* **AIM**
Copy word for word the stretch of the passage on computing device layers from "In addition, the" through "described herein again.".

* **SELECTED EXCERPT**
· · ·

In addition, the system embodiments and the method embodiments provided in the foregoing embodiments belong to a same concept. For specific implementation processes of the system embodiments, refer to the method embodiments. Details are not described herein again.
The method provided in embodiments may be performed by a computing device, and the computing device may also be referred to as a computer system, including a hardware layer, an operating system layer running above the hardware layer, and an application layer running above the operating system layer. The hardware layer includes hardware, for example, a processing unit, a memory, and a memory control unit. Subsequently, functions and structures of the hardware are described in detail. The operating system is any one or more computer operating systems through a process, for example, a Linux operating system, a Unix operating system, an Android operating system, an iOS operating system, or a Windows operating system, that implement service processing. The application layer includes application programs such as a browser, an address book, word-processing software, and instant messaging software. In addition, optionally, the computer system is a handheld device, for example, a smartphone, or a terminal device, for example, a personal computer. This is not particularly limited, provided that the method according to embodiments can be implemented. The method provided in embodiments may be performed by the computing device or a functional module that is in the computing device and that can invoke and execute a program.

· · ·

* **LISTING**

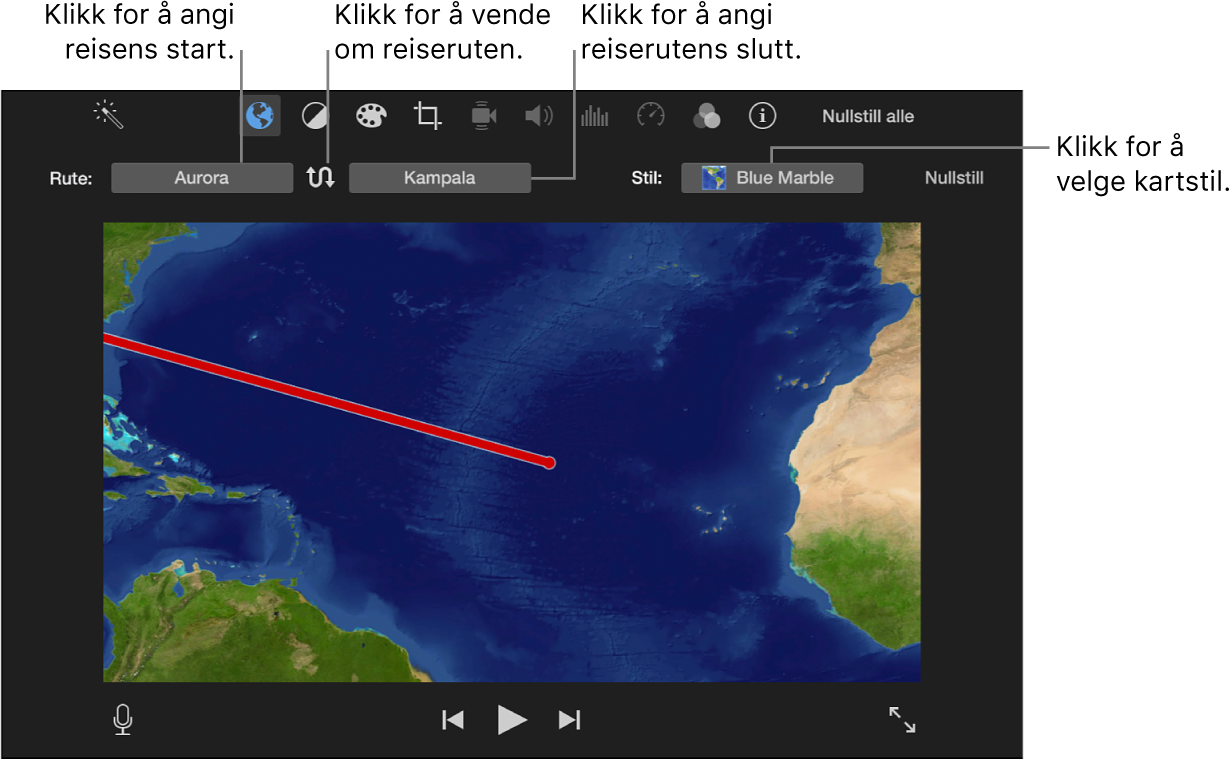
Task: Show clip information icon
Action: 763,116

· · ·

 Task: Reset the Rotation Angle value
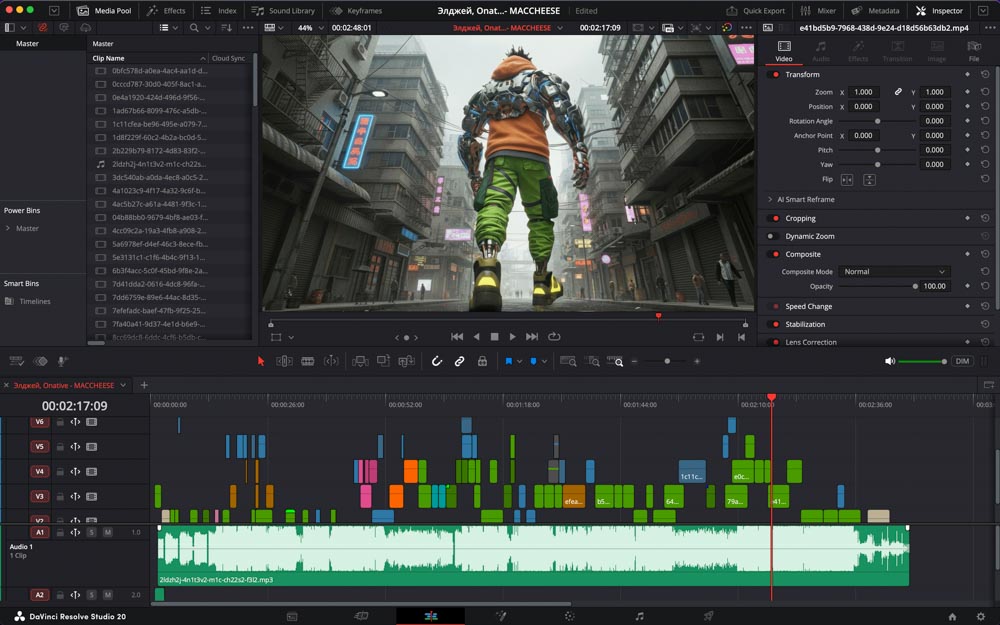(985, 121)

· · ·

* **FULL ANSWER**
In addition, the system embodiments and the method embodiments provided in the foregoing embodiments belong to a same concept. For specific implementation processes of the system embodiments, refer to the method embodiments. Details are not described herein again.